### EXTRAIT CHOISI
^^^^^^^^

Oran - Pieds noirs


A propos des diverses populations de notre village, il convient de noter que la communauté musulmane n'était pas majoritairement en nombre à Arzew. Il y aurait même eu une assez importante majorité européenne chez nous. Les deux fractions de la populations, trois si l'on compte la communauté juive, connurent donc des situations peu ou moins conflictuelles qu'ailleurs dans notre beau pays.

Les langues communes étaient le français bien sûr, un peu difficile pourtant pour certains et le valencien, cette langue du Levant espagnol. Pratiquement toutes les communautés parlaient cette langue, d'où une communication facilitée entre tous. Personne n'était complètement isolé de son voisin par une langue incompréhensible. Il convient aussi de rappeler la communauté de métier, la majorité de la population vivant de la mer et par la mer.

Dans nombre de maisons aussi, le "patio" réunissait les membres de toutes les communautés et les échanges en étaient facilités.

^^^^^^^^

### MATÉRIEL
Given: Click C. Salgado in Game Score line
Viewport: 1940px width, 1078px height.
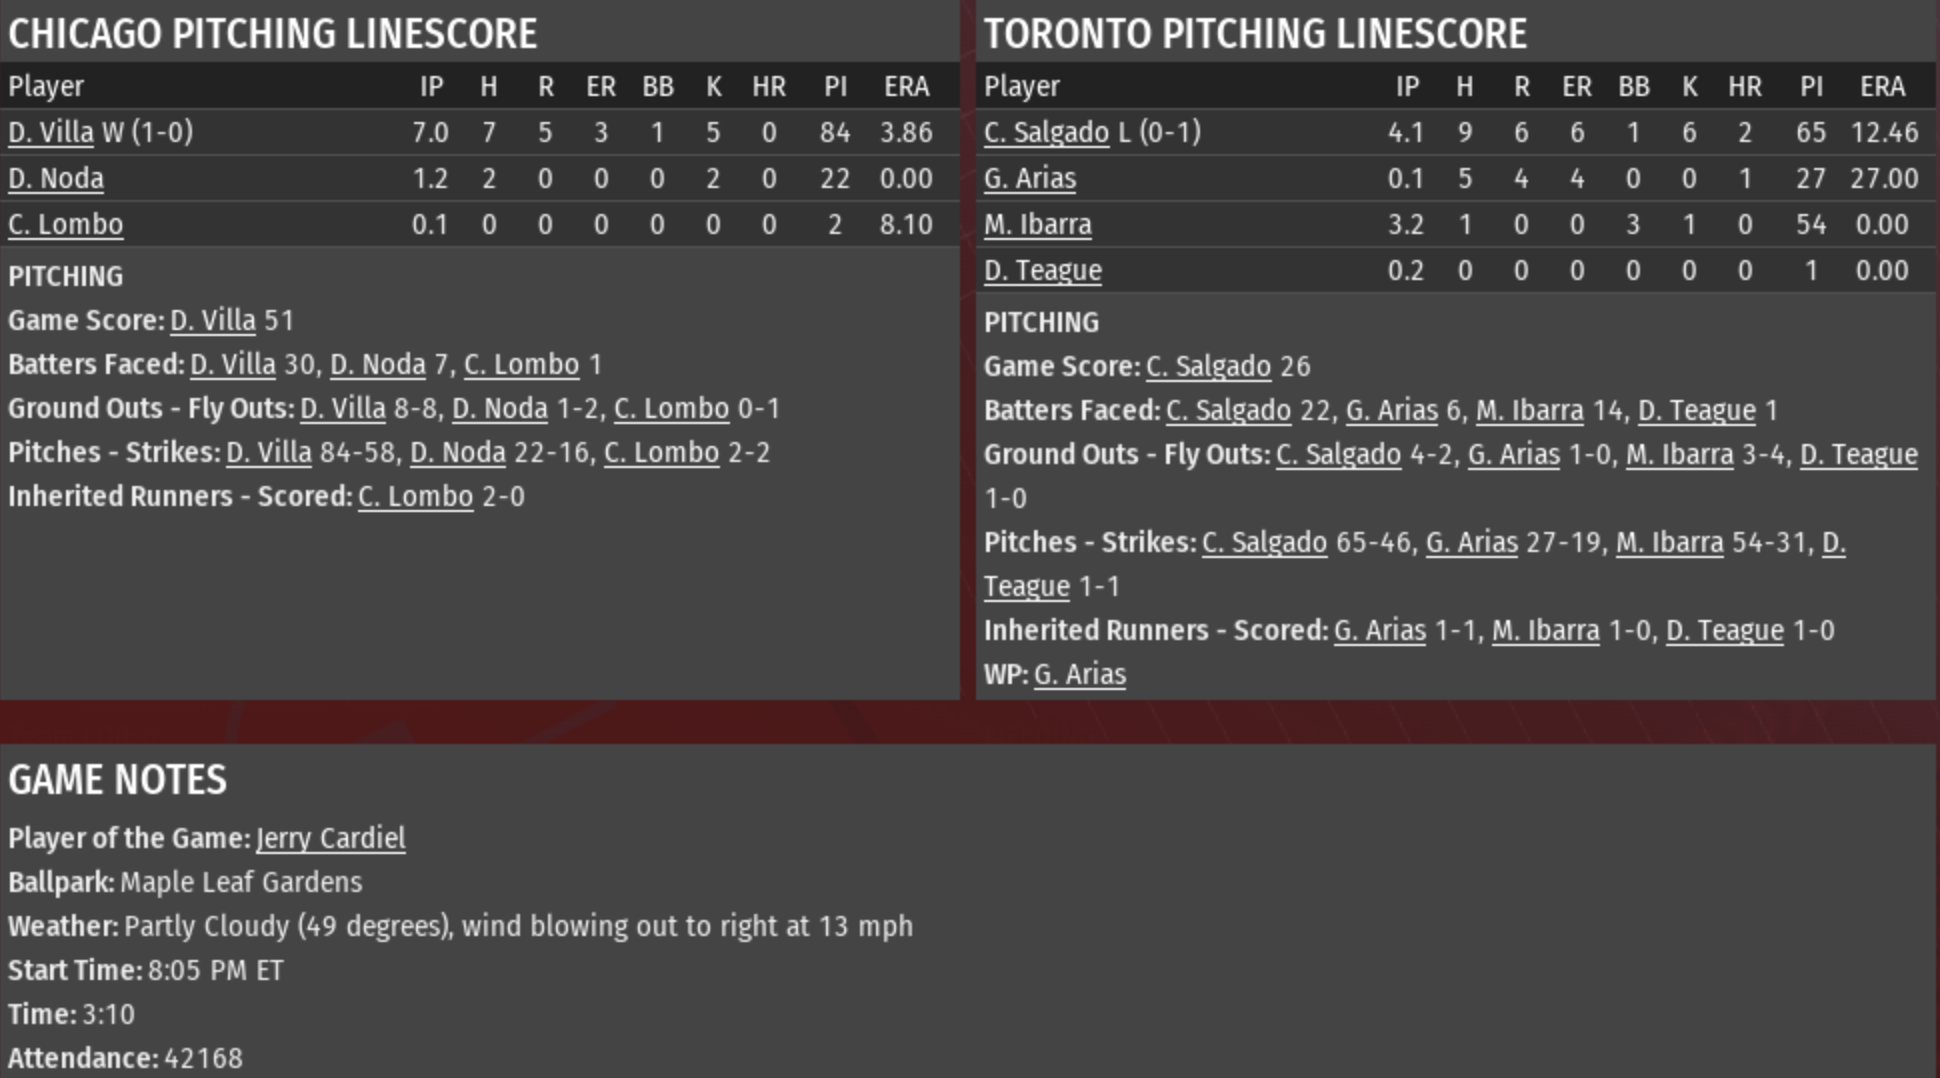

^^^^^^^^

### CONSIGNE 1
Dans le texte sur Arzew, quelles communautés vivant au village sont nommées ? Donnez-les toutes.
### CONSIGNE 2
D'après le texte sur Arzew, quelle langue parlaient presque toutes les communautés ?
### CONSIGNE 3
Écrivez la suite du texte sur Arzew à partir de sa dernière phrase.

### RÉPONSE ÉCRITE 1
La communauté musulmane, la communauté européenne et la communauté juive.

### RÉPONSE ÉCRITE 2
Le valencien, la langue du Levant espagnol.

### RÉPONSE ÉCRITE 3
Les plus isolés en fait étaient les membres de la communauté juive mais non les Benhamou ou les Bénichou qui étaient "nous". Si les liens de travail et la cohabitation dans les cours étaient réels, cela n'empêchait pas les membres de la communauté musulmane de se retirer après la vie commune de travail, partagée en ville ou sur le port, de se retirer dans son douar de la Guetna, pour une vie séparée et particulière. Les femmes musulmanes dans leur éloignement et le mystère de leurs voiles qui ne laissaient apparaître qu'un seul œil, restèrent jusqu'à la fin, dans un monde inaccessible.

Un dernier signe de l'esprit fraternel qui régnait à Arzew, c'est la direction de l'école de la Guetna assurée par MM Thubert et Lili Benyamine. Elie Benyamine répandit chez ses élèves, tous musulmans, les idées de tolérance, de respect mutuel, d'amitié souvent et le sens de la communauté arzewienne.

Avant d'être Musulmans, Juifs, Français, Espagnols, Italiens nous étions Arzewiens, amoureux et fiers de notre village.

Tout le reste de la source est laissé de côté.